Assignment: Skip the pictures. Transcribe exactly the lines from the line containing "Screen dimensions: 866x442" to the end of the listing.

Exercise inputs:
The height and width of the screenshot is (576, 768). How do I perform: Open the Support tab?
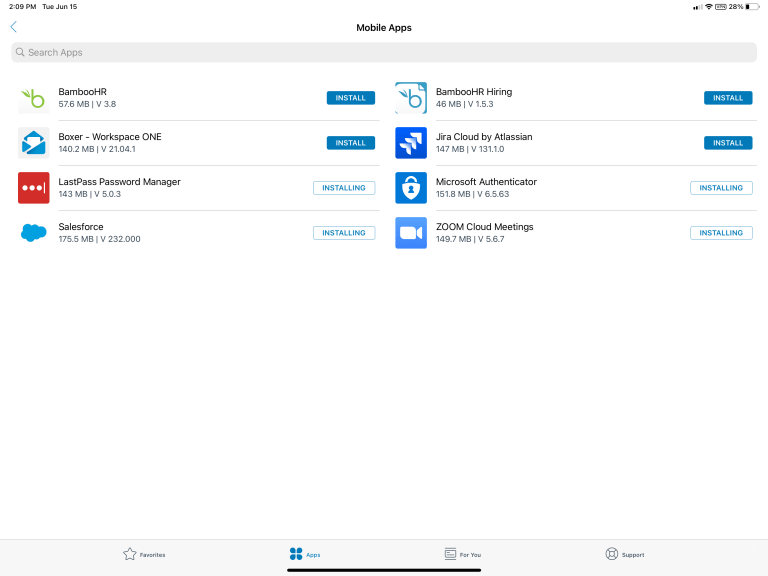tap(625, 554)
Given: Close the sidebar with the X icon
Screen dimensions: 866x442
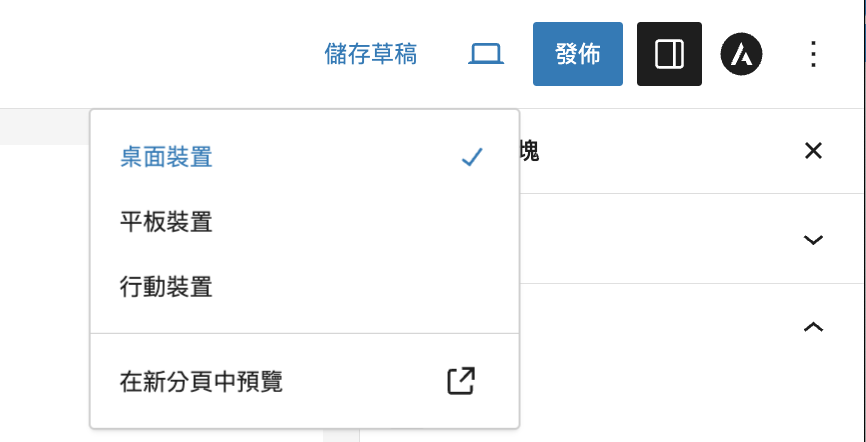Looking at the screenshot, I should pyautogui.click(x=813, y=151).
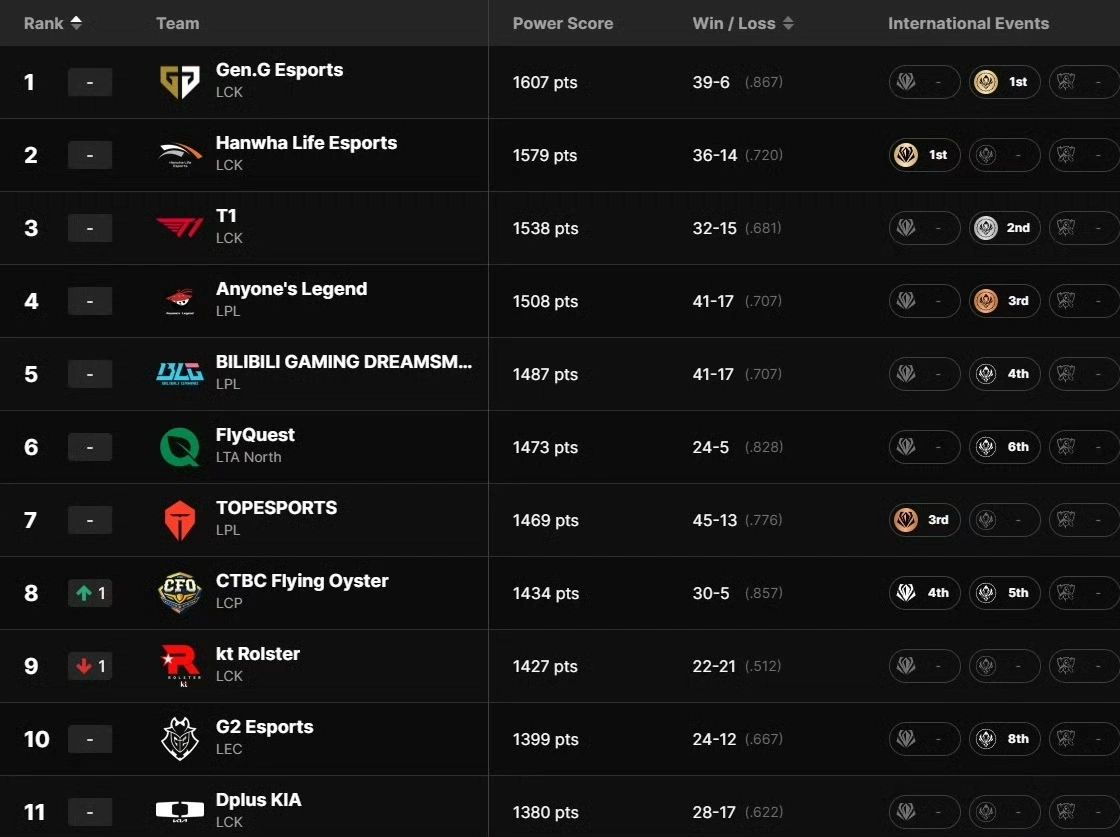Click the CTBC Flying Oyster emblem

tap(180, 593)
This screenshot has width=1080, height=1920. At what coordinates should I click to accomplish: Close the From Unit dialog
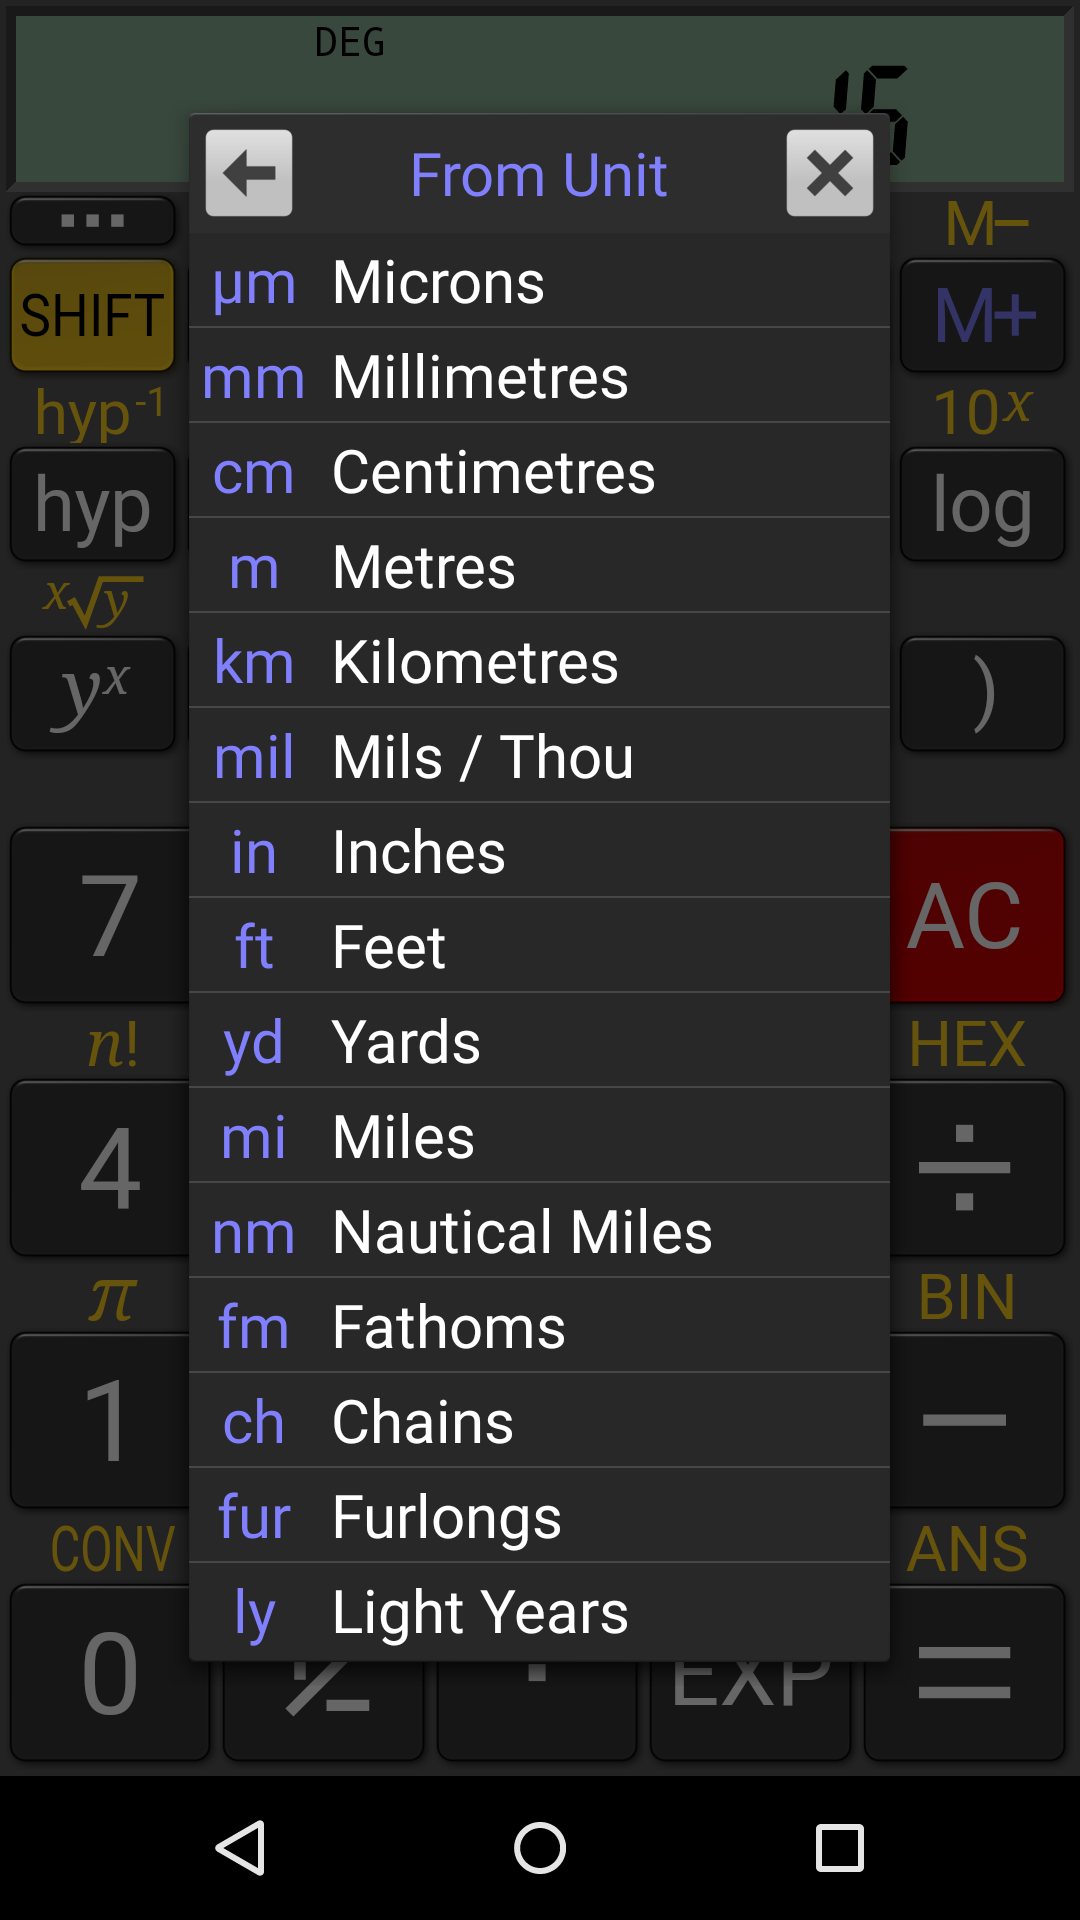coord(830,173)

Result of this task:
Screen dimensions: 866x442
Looking at the screenshot, I should pyautogui.click(x=813, y=151).
Click the CTBC Flying Oyster emblem

tap(180, 593)
This screenshot has width=1080, height=1920. At what coordinates should I click to accomplish: Close the From Unit dialog
coord(830,173)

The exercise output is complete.